Thoreau reworked this entry for Natural History of Massachusetts.


Raleigh’s Maxims1 are not true and impartial, but yet are expressed with a certain magnanimity, which was natural to the man, as if this selfish policy could easily afford to give place in him to a more human and generous. He gives such advice that we have more faith in his conduct than his principles.

He seems to have carried the courtier’s life to the highest pitch of magnanimity and grace it was capable of. He is liberal and generous as a prince — that is, within bounds; brave, chivalrous, heroic, as the knight in armor and not as a defenseless man. His was not the heroism of Luther,2 but of Bayard.3 There was more of grace than of truth in it. He had more taste than character. There may be something petty in a refined taste; it easily degenerates into effeminacy; it does not consider the broadest use. It is not content with simple good and bad, and so is fastidious and curious, or nice only.
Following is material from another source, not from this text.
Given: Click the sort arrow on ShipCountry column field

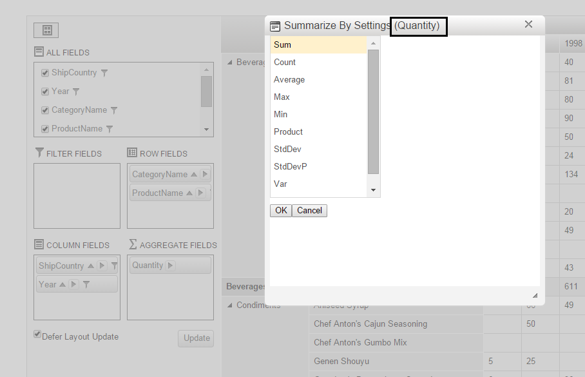Looking at the screenshot, I should 91,266.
The most attractive sentences are not perhaps the wisest, but the surest and soundest. He who uttered them had a right to speak. He did not stand on a rolling stone, but was well assured of his footing, and naturally breathed them without effort. They were spoken in the nick of time. With rare fullness were they spoken, as a flower expands in the field; and if you dispute their doctrine, you will say, “But there is truth in their assurance.” Raleigh’s are of this nature, spoken with entire satisfaction and heartiness. They are not philosophy, but poetry.

With him it was always well done and nobly said.
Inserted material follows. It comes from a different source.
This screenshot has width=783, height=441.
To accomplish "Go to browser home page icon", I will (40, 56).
That is very true which Raleigh says about the equal necessity of war and law — that “the necessity of war, which among human actions is most lawless, hath some kind of affinity and near resemblance with the necessity of law;” for both equally rest on force as their basis, and war is only the resource of law, either on a smaller or larger scale — its authority asserted. In war, in some sense, lies the very genius of law. It is law creative and active; it is the first principle of the law. What is human warfare but just this — an effort to make the laws of God and nature take sides with one party. Men make an arbitrary code, and, because it is not right, they try to make it prevail by might. The moral law does not want any champion. Its asserters do not go to war. It was never infringed with impunity. It is inconsistent to decry war and maintain law, for if there were no need of war there would be no need of law.

I must confess I see no resource but to conclude that conscience was not given us to no purpose, or for a hindrance, but that, however flattering order and expediency may look, it is but the repose of a lethargy; and we will choose rather to be awake, though it be stormy, and maintain ourselves on this earth and in this life as we may, without signing our death-warrant in the outset. What does the law protect? My rights? or any rights? My right, or the right? If I avail myself of it, it may help my sin; it cannot help my virtue. Let us see if we cannot stay here, where God has put us, on his own conditions. Does not his law reach to the earth? While the law holds fast the thief and murderer for my protection (I should say its own), it lets itself go loose. Expediencies differ. They may clash. English law may go to war with American law, that is English interest with American interest, but what is expedient for the whole world will be absolute right, and synonymous with the law of God. So the law is only partial right. It is selfish, and consults for the interest of the few.4

Somehow, strangely, the vice of men gets well represented and protected, but their virtue has none to plead its cause, nor any charter of immunities and rights. The Magna Charta5 is not chartered rights, but chartered wrongs.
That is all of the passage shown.